From that moment, Parker began shaping a path rooted in inclusion and transparency. He brought in his leadership team and shared what he’d learned, inviting dialogue and creating space for shared understanding. He cast a vision: not just to define the district’s values, but to turn them into a shared promise to students, educators, and families. What began as a personal learning journey quickly became a collective endeavor.
What are maxims?
Maxims are statements that act as a school’s core drivers to equip and empower every student to pursue their passion, interests, and aspirations. They are used to highlight the areas of hidden strength already within a school. They can also be used as aspirational statements to reinforce the promises your school makes to the community. Maxims should be displayed widely and built into the daily curriculum, as a whole or in part, to familiarize your students and staff with them and embed them into the school culture.
Centering Identity in Strategic Work
As the process unfolded, the Inflexion team facilitated structured conversations with key district staff. Early meetings focused on how maxims could align with strategic goals and reflect Forest Grove’s unique culture. Through thoughtful facilitation, staff who were initially skeptical began to see the value of grounding decisions in community voice.
This wasn’t about swapping out a mission statement; it was about rethinking what that statement meant. The team introduced reframing mission and belief statements into a district promise. That subtle shift—from statements of belief to commitments of action—moved identity work from the periphery to the center of strategy.
Showing Up and Listening—Everywhere
As identity work began, Parker focused on relationships first. He brought his leaders together, shared what he’d learned about maxims, and modeled curiosity—inviting questions, including from those who were hesitant.
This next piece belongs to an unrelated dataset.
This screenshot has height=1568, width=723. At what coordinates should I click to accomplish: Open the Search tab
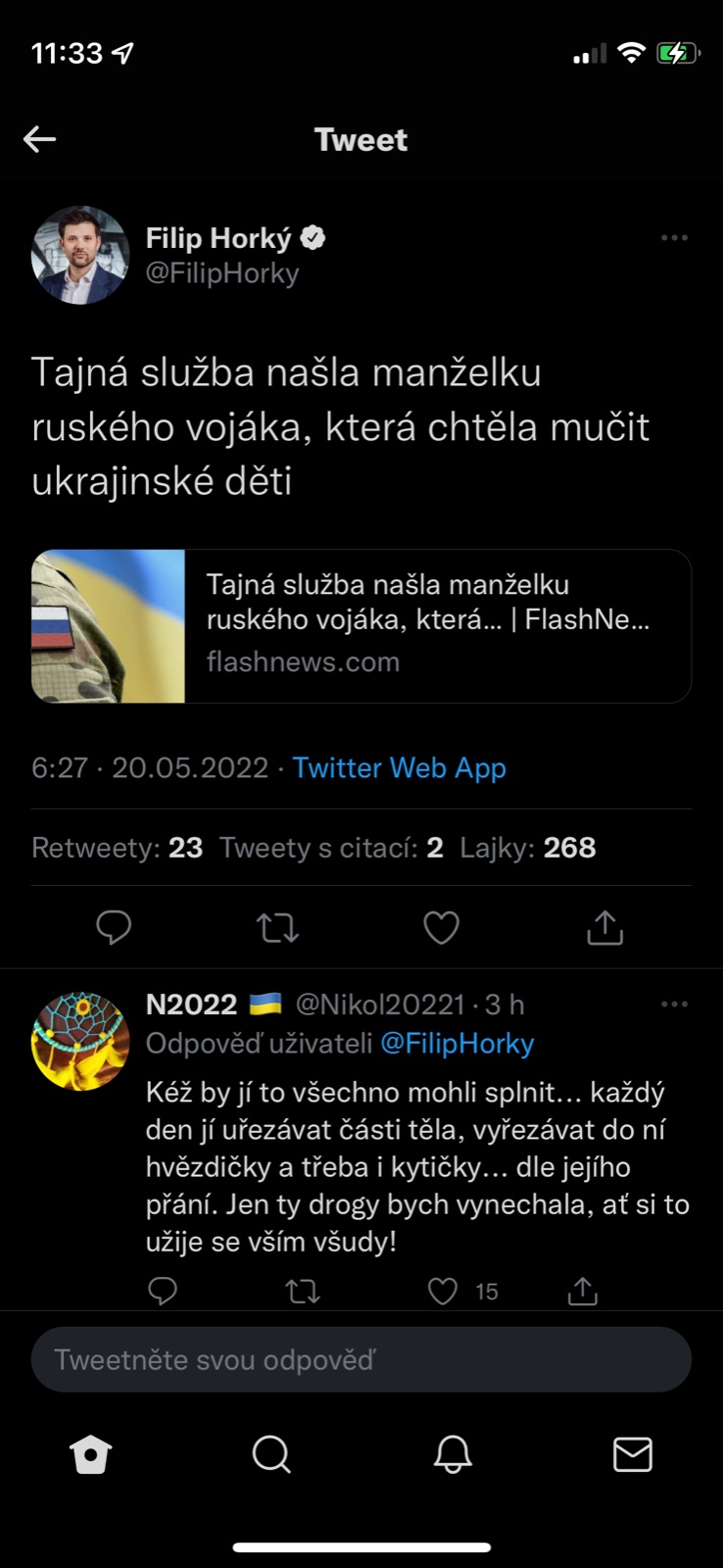point(271,1455)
With Inflexion’s support, the leadership team experienced the engagement activities themselves so they would understand what staff and families would later be asked to do.
Start with the people, start with what they know.
-Lao Tzu
Parker also showed up in community spaces. He was present at school events and family nights, and he helped host a community barbecue—rolling up his sleeves to cook at the grill, meet people, and listen. That kind of hands-on presence signaled he wasn’t just asking for input—he was invested in knowing students, staff, and families. The steady consistency—being there, hearing people out, and following through—built the trust needed to move from input to districtwide maxims and, ultimately, a shared promise.
Stakeholder outreach was both in‑person and systematic. The district used its standard stakeholder engagement surveys—available in English and Spanish—and paired them with facilitated activities at schools. Parker encouraged teams to document evidence: photos of posters, notes from discussions, and entries recorded in simple Google surveys so nothing was lost. Over time, the district gathered more than 3,000 pieces of feedback from students, families, educators, and staff.
The “If Your School Was An Animal” protocol became a turning point. Some leaders were initially skeptical, but once they saw how the metaphor opened meaningful conversation, participation deepened. Parker noticed the shift as teams leaned in, reflected together, and began to articulate shared values that would inform the district’s maxims.
Together, these moves grounded the maxims in real relationships—not just responses—so when the language emerged, people could recognize their own priorities in it and feel ownership of where the district was headed.
Moving from Insight to Action
With feedback in hand, Inflexion helped synthesize input into a set of districtwide maxims—short, memorable phrases capturing what the community believes about teaching, learning, and student success. These maxims became the foundation for a district promise: a concise, clear articulation of what Forest Grove stands for and commits to deliver.
Rather than stop at visioning, Parker and his team integrated the maxims into a strategic plan extending through 2028. They adapted messaging for individual schools, customizing visuals to reflect each school’s identity while keeping the core commitments intact. The result: a coherent, values‑driven framework to anchor decision‑making and foster alignment across the system.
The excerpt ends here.